Teaching on topic: Follow up on logarithms
So yesterday I was fretting about logs. But the lessons went ok. I used a small modified bit of Kate(t)’s approach (explicitly, I used her notation as a transition) but stayed true to the puzzle/game spirit.
I’ll share what I thought were two highlights/key elements.
1. The warm-up (I don’t call it that; I don’t call it anything, actually) was: Hand-graph
2. I diverted their attention to a problem that was framed as the “Tuesday Challenge.” As my “challenges” are generally unrelated to the lesson/topic/unit, this was a bit of misdirection.
Without any explanation: L(8) = 3, L(32) = 5, L(1/2) = -1. Find L(0).
And then the first kid with a hand up, I called on, because it looked like 2 or 3 kids figured it out, and I took the answer with no explanation, but I asked the kid to give us the next question. L of what? And so he said L of 16 (it was different in each class) and I asked for new volunteers to find the value of L(16). And I made that volunteer pose a new question. And another, and another. And without explanation you could see the lights turning on and more and more hands going up.

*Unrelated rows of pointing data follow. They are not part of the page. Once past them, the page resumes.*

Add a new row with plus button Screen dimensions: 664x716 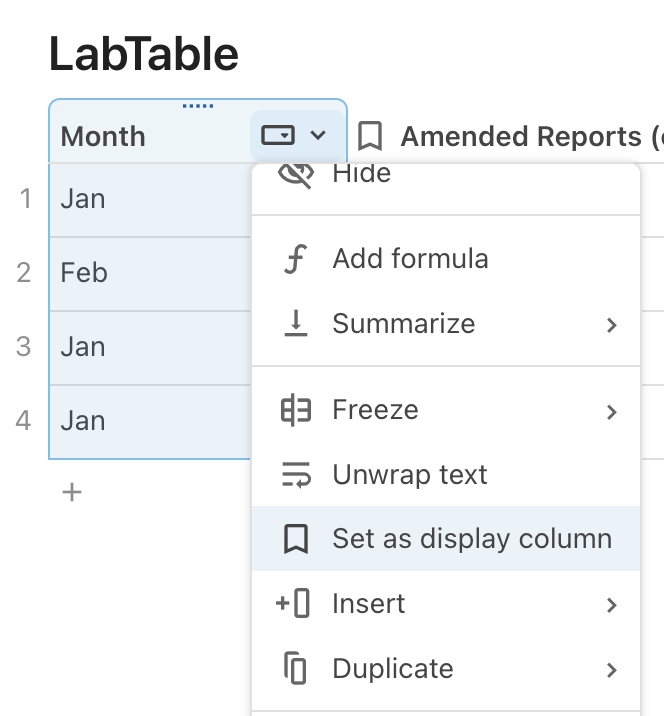(72, 492)
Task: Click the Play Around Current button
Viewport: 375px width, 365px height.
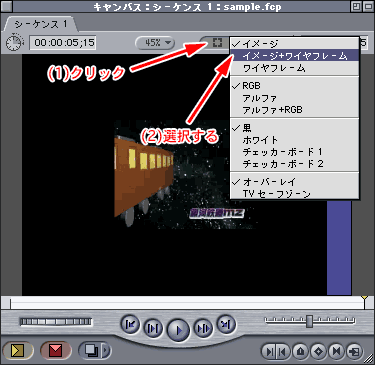Action: (x=203, y=329)
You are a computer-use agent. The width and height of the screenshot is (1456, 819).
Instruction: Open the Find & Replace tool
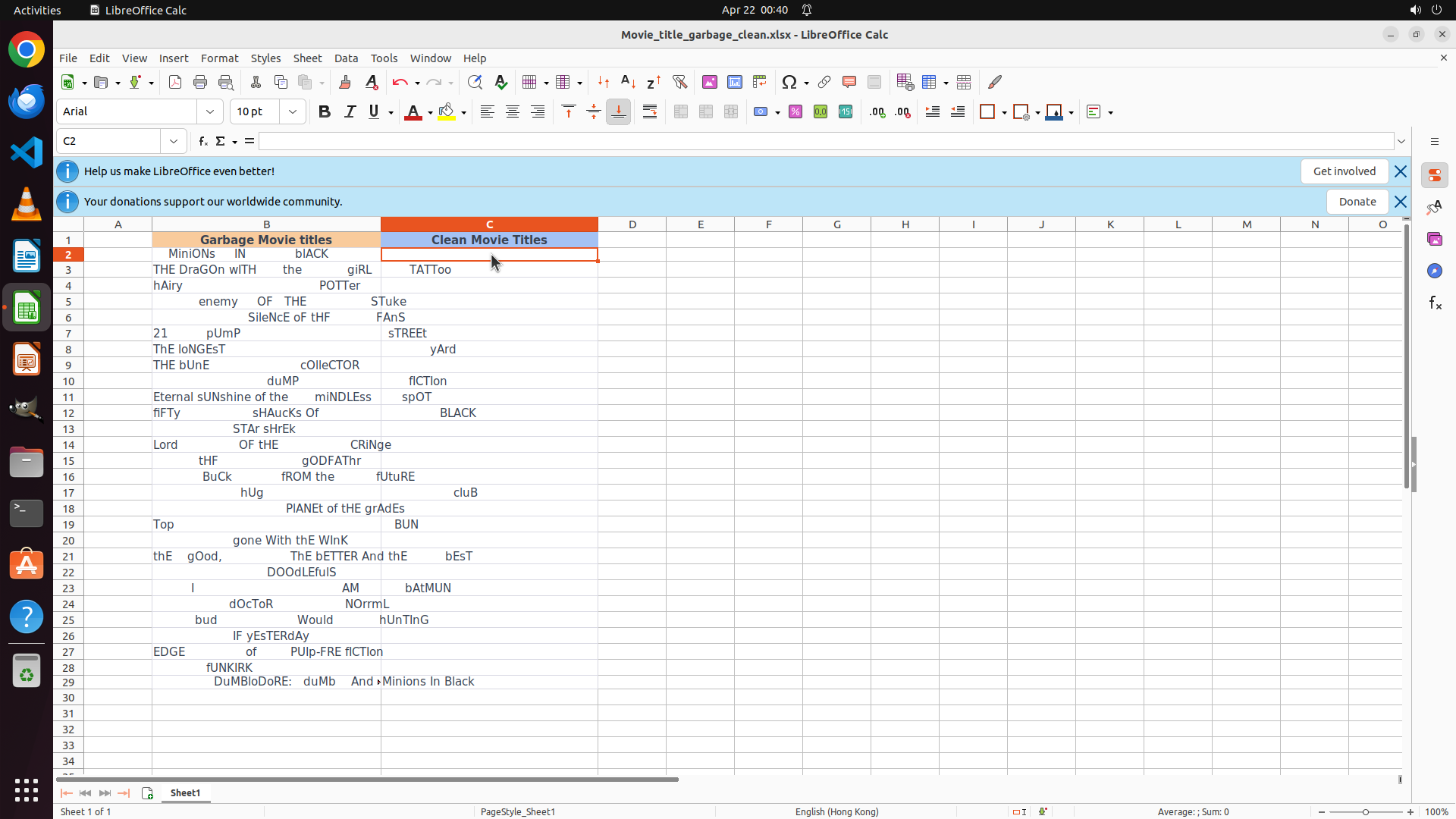[475, 82]
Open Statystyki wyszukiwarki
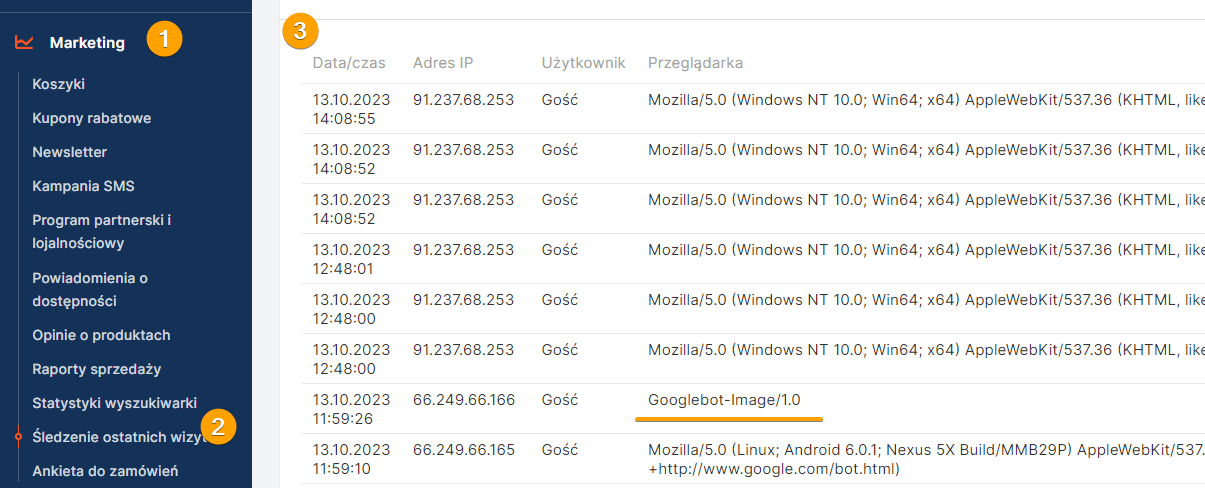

Now, I didn’t call on every single kid in each class, but maybe three-quarters. And others were ready to answer. And when I asked “What is L?” I got a nice batch of responses, including the inverse of $f(x) = 2^x$. (Reverse instead of inverse a few times – that’s from me overemphasizing the exchange of x and y coordinates).
Log laws, applications, etc, those come over the next few days.